Edirne İdare Mahkemesi : 14.6.2017 gün ve E:2017/1019 sayı ile, davanın doğru hasım olan Edirne Valiliği husumetiyle incelenmesi gerektiğinden, 2577 sayılı İdari Yargılama Usulü Kanunu'nun 15'inci maddesi gereği Türk Telekomünikasyon A.Ş. hasım mevkiinden çıkarılarak, dava dilekçesi doğru hasım olarak tespit edilen Edirne Valiliği'ne bu kararla birlikte tebliğ edilmek suretiyle dava dosyasının tekemmül ettirilmesine, kararın bir örneğinin davacıya ve Türk Telekomünikasyon A.Ş.'ye gönderilmesine karar vermiştir.

Edirne İdare Mahkemesi : 26.12.2017 gün ve E:2017/1019, K:2017/1965 sayı ile, dava konusu işlem hukuka aykırı olduğundan, Anayasa'nın 125'inci maddesi hükmü gereği, davacının maaşının eksik ödenmesi sebebiyle uğranılan zarara karşılık olarak, talep ile bağlı kalınarak 1.000,00.-TL'nin tazmin talebi ile idari yargı merciinde davanın açıldığı 21/10/2016 tarihinden itibaren işletilecek yasal faizi ile birlikte davalı idare tarafından davacıya ödenmesine karar vermiş, bu karar davalı Edirne Valiliği vekili istinaf isteminde bulunmuştur.

İstanbul Bölge İdare Mahkemesi Üçüncü İdare Dava Dairesi: 5.6.2018 gün ve E:2018/513, K:2018/611 sayı ile, davacının idari yargıdan talep ettiği hak, başka bir deyişle dava, Türk Telekomünikasyon A.Ş.'nin 22.03.2010 tarihli işleminin iptali ve buna bağlı tazminat ödenmesine ilişkin olduğundan 2577 sayılı Yasada belirlenen usulü işlemlerin, belirtilen dava konusu esas alınarak yürütülmesi gerekirken davanın konusu ve davalısı değiştirilmek suretiyle yürütülen usulü işlemlerde ve buna dayalı idare mahkemesi kararında hukuka uyarlık bulunmadığı gerekçesiyle, davalı idare istinaf başvurusunun kabulüne, Edime İdare Mahkemesi'nce verilen kararın kaldırılmasına, yeniden bir karar verilmek üzere dosyanın mahkemesine gönderilmesine karar vermiştir.

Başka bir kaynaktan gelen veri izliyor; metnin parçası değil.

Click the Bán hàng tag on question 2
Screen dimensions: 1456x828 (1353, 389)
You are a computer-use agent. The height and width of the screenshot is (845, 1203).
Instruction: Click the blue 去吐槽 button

Edirne İdare Mahkemesi : 3.7.2018 gün ve E:2018/947 sayı ile, doğru hasım olan Türk Telekomünikasyon A.Ş. husumetiyle incelenmesi gerektiğinden,2577 sayılı İdari Yargılama Usulü Kanunu'nun 15'inci maddesi gereği Edirne Valiliği hasım mevkiinden çıkarılarak, dava dilekçesi doğru hasım olarak tespit edilen Türk Telekomünikasyon A.Ş.'ne bu kararla birlikle tebliğ edilmek suretiyle, dava dosyasının tekemmül ettirilmesine, kararın birer örneğinin davacıya ve Edime Valiliği'ne tebliğine karar vermiştir.

Edirne İdare Mahkemesi: 24.4.2019 gün ve E:2018/947, K:2019/521 sayı ile, davacının 2010 yılında nakle tabi personel olarak Devlet Personel Başkanlığı'na bildiriminin yapıldığı, 22/03/2010 tarihinde Edime İl Bayındırlık ve İskan Müdürlüğü emrine mühendis olarak naklen atanarak yeni kurumunda göreve başladığı, yeni görevine başlamadan önce davalı Türk Telekomünikasyon A.Ş. tarafından Devlet Personel Başkanlığı'na, 22/03/2010 tarihli "yer değiştirme suretiyle atamalarda aylık bildirim" işlemi ile bildirildiği, bunun üzerine eski görevi sebebiyle hak ettiği ücret, ikramiye ve tazminatlar dahil olmak üzere tüm ödemelerin 4046 sayılı Kanun'un 22'nci maddesinin beşinci fıkrası ile 406 sayılı Kanun'un ek 29'uncu maddesinin üçüncü fıkrası hükümleri gereği maaşına eklenmesi gerekirken yeni atandığı Edirne Valiliğince eklenmediği anlaşıldığından, davalı Türk Telekomünikasyon A.Ş. tarafından davacının aylık net ücretinin 2.247,15-TL olarak bildirilmesine dair dava konusu işlemde hukuka uygunluk bulunmadığı; öte yandan, dava konusu işlem hukuka aykırı olduğundan, Anayasa'nın 125'inci maddesi hükmü gereği, davacının maaşının eksik ödenmesi sebebiyle uğranılan zarara karşılık olarak, talep ile bağlı kalınarak 1.000,00.-TL'nin tazmin talebi ile adli yargı merciinde davanın açıldığı 17/10/2010 tarihinden itibaren işletilecek yasal faizi ile birlikte davalı idare tarafından davacıya ödenmesi gerektiği gerekçesiyle dava konusu işlemin iptaline karar vermiş, bu karara karşı davalı vekili istinaf isteminde bulunmuştur.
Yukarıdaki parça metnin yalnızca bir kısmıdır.